Relay Computer

My journey in constructing an 8 bit relay computer from scratch ... made from of a ton of solder, wires, lights, relays, sweat, tears, swearing and money.

Program Counter Construction

11 Nov 2017     completion , construction , registers , video

In my last couple of posts I’ve been slightly distracted by some ‘miscellany’ but now I return to form and crack on with constructing the program counter. The program counter is effectively two 8bit registers bolted together and wired out slightly differently using the address bus rather than data bus. As usual I’ll start with soldering down the LEDs:

Program Counter LEDs Reverse side of Program Counter LEDs

This should all be very familiar now and there’s nothing unusual about these LEDs compared to previous cards. I’m just about at the point now where I’ve ‘perfected’ the way of soldering and wiring these up after many iterations on previous cards. Next up is backplane connectors and relay sockets:

Program Counter with added sockets (front view) Program Counter with added sockets (rear view)

Again, all very similar to previous cards. To be frank though I’m starting to find fitting the individual relay sockets a bit tedious which means it’s time to rethink how I approach this. On the upcoming memory card I’ll be tackling these in a slightly different way which will make construction a bit quicker - I’ll save that for next time though. Next up is the relay coil diodes:

Program Counter with added diodes (front view) Program Counter with added diodes (rear view)

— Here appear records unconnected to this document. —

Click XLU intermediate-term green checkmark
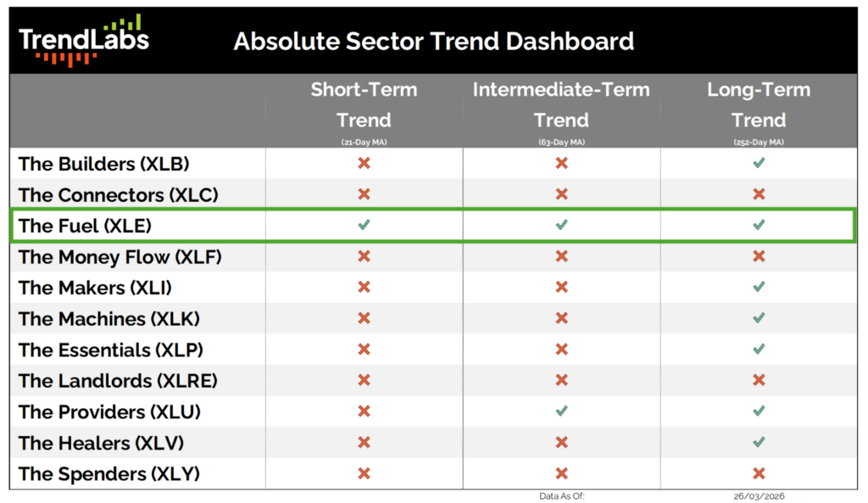The width and height of the screenshot is (868, 503). click(561, 411)
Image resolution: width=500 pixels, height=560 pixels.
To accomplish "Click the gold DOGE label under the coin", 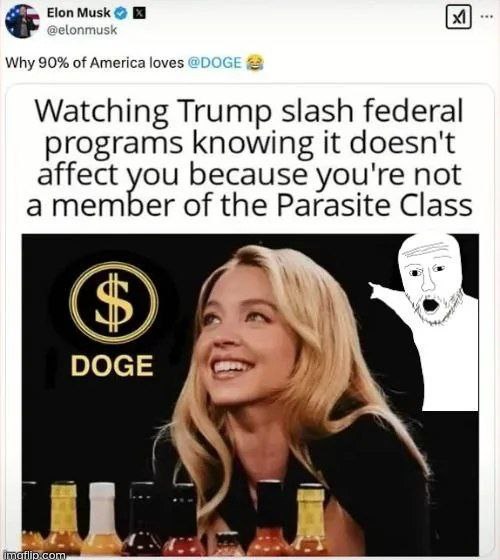I will point(112,366).
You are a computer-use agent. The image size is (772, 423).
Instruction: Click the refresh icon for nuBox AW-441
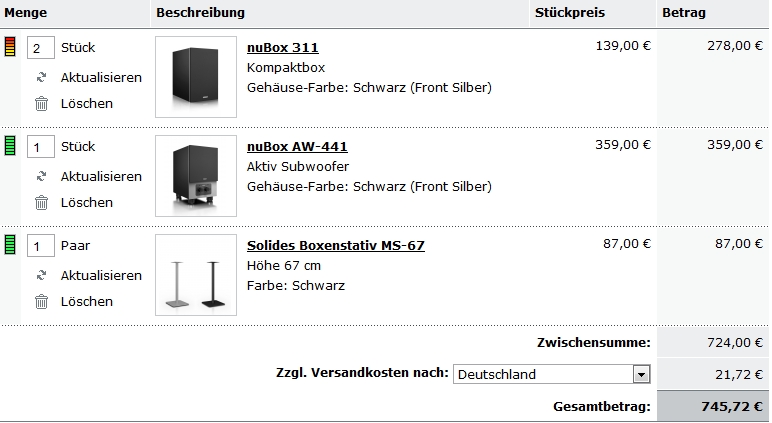click(41, 176)
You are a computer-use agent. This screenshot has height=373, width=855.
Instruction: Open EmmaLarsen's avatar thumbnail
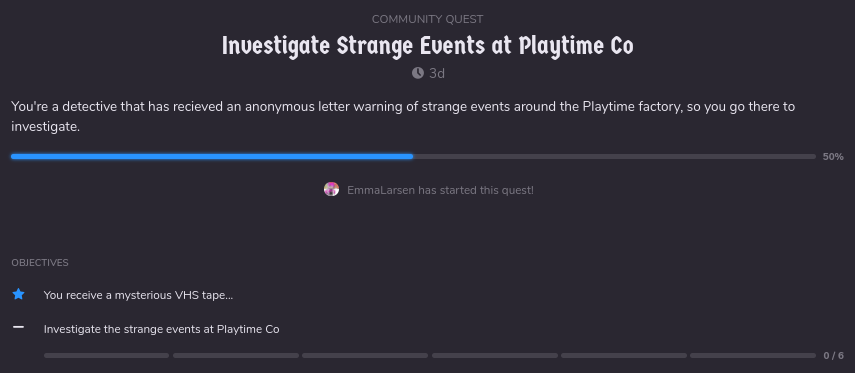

As with the relay sockets I’ve got something up my sleeve for the diodes which I’ll try out on the upcoming memory card. Next job is the power rails:

Program Counter with added power rails (rear view)

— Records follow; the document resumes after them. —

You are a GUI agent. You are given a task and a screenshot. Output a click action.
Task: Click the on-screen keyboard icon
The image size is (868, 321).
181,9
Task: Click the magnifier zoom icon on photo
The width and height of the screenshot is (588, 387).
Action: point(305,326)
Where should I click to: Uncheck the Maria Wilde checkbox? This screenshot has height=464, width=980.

This is another area where I’m increasingly getting ‘a bit bored’ and so on the next card I’ll do away with the individual ground wires and just solder down a continuous bare wire for the ground rails just as I do for the LEDs. This’ll save cutting and trimming individual wires which is fiddly and time consuming. The power (+12V) rail will need to keep on using insulated wire as it’ll often cross the path of ground rails and other components. Flipping the card back over the next job is the wire wrap:

Program Counter with added wire wrap

The wire wrap is, again, pretty similar to the other completed registers. I always find the wire wrap on sparsely populated cards such as this less aesthetically pleasing for some reason - it just seems ‘straggly’. Fortunately on the upcoming upper memory card there’s tons of wire wrap on a tightly packed card so that should look a bit nicer IMHO. Anyhoo, here’s a close up of the straggly wiring:

Close up of Program Counter wire wrap

Final job is to pop in the relays and then that’s that for the program counter construction:

Program Counter with added relays Program Counter with added relays (close up)

You might have picked up from the tone of my writing that I’m not a fan of constructing registers. It’s not the register’s fault - it’s just that the computer has so many of them and they’re all pretty much identical. With the program counter done there’ll still be the incrementer register and then registers J, M and XY to complete. I’m going to try and find ways of constructing these more efficiently and also try and space them out so I don’t have to do them all at once. Oh well, no one forced me to make a computer out of relays.

As always I’ve created a video which gives an overview of the card and shows it working in isolation of the computer as well as when plugged in to the computer.

Next up will be the memory card construction which is far more interesting than boring old registers. More interesting and more complicated … so much so in fact that the construction will be split over two posts as there’ll be lots to talk about.